You’ve been publicly accused of behaviour which breaks the most fundamental ethos of your chosen vocation. Which would you prefer:
1. To stand before an official inquiry in which evidence will be considered and you will have a chance to defend yourself, knowing the process will be relatively transparent and the results will be made public;
2. To receive a DVD of your performance in the mail with a neatly typed report and a promise of an imminent “discussion” with the boss that will stay forever behind closed doors, freeing the media to hang you as slowly as they please.
These are the trials which the two major players in HairBallGate will shortly face: Pakistan captain Inzamam-ul-Haq will experience the first this Friday, umpire Darrell Hair the second at an unknown time thereafter.

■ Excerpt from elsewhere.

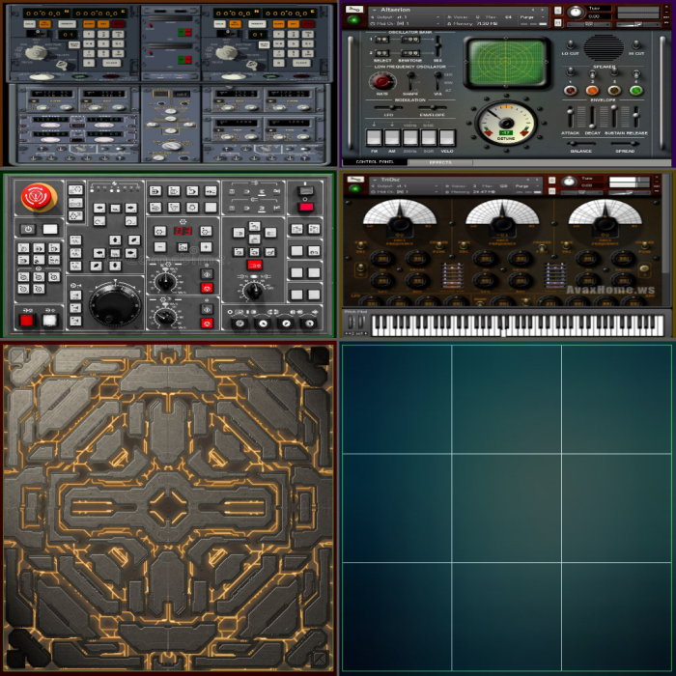Click the red LED display showing 03
The width and height of the screenshot is (676, 676).
coord(182,231)
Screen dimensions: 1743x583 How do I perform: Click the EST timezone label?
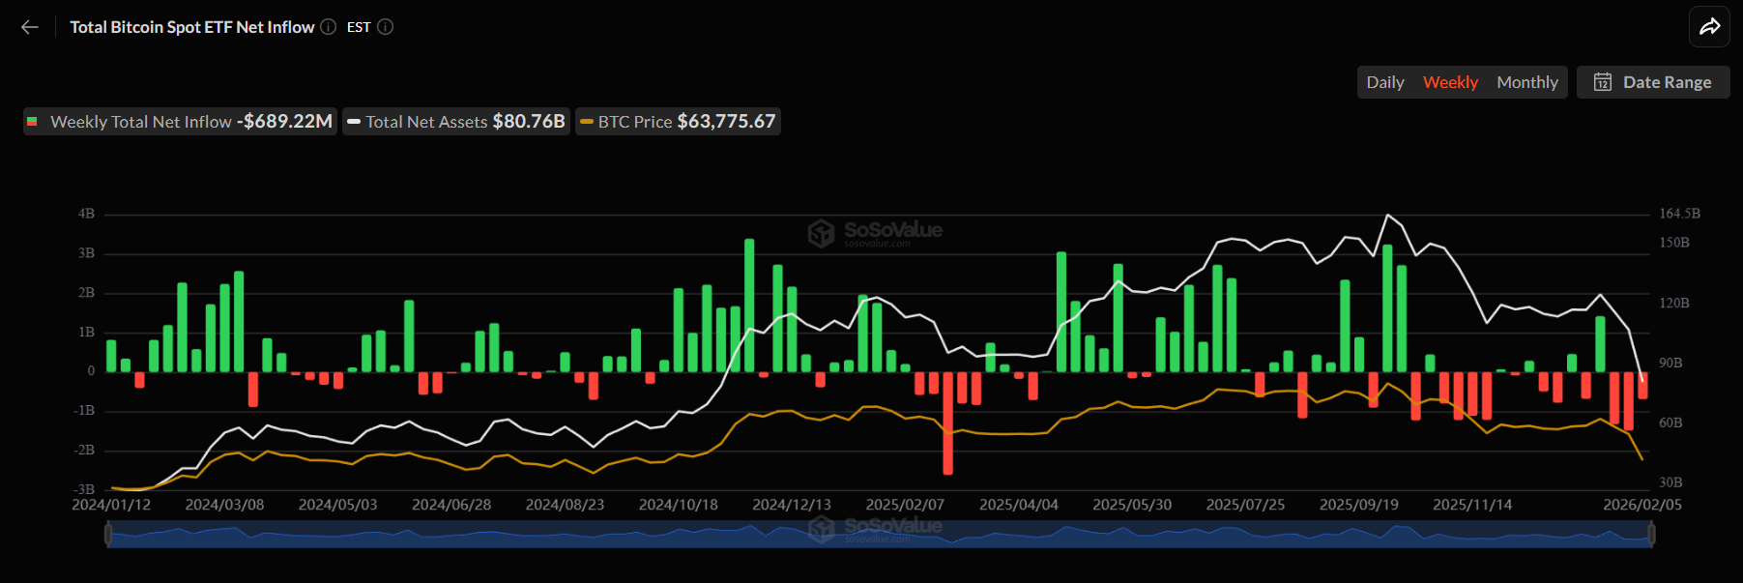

Both processes are the work of the International Cricket Council, but only one of them can provide a satisfactory result for its central figure. The ICC, in its determination to protect umpires, has locked away its umpiring assessment procedures such that whatever judgement awaits Inzy will immediately be made known to the whole world, while we will only ever know what the ICC thinks of Darrell Hair’s performance if he is dropped from the Elite Umpires Panel.
So Hair will be tried by the media instead, a process which is as public as it is voracious. If you haven’t seen the coverage by now, here’s a sample of the current debate over Darrell Hair:
- “stubborn to the point of intransigence” – Derek Pringle, Telegraph (UK)
- “pathetic” – Rashid Latif, BBC
- “a villain … arbitrary … insensitive … a racist” – Ramiz Raja, The Nation (Pakistan)
- “a mini Hitler” – Imran Khan, The Nation (Pakistan)
- “a bonehead” – Peter Roebuck, The Age
There’s also a long list of mostly Australian columnists coming, as they see it, to Hair’s aid, but being called a “hero” is as useless as being called a Nazi. What Hair needs is a fair and transparent hearing, not a secret DVD in the mail.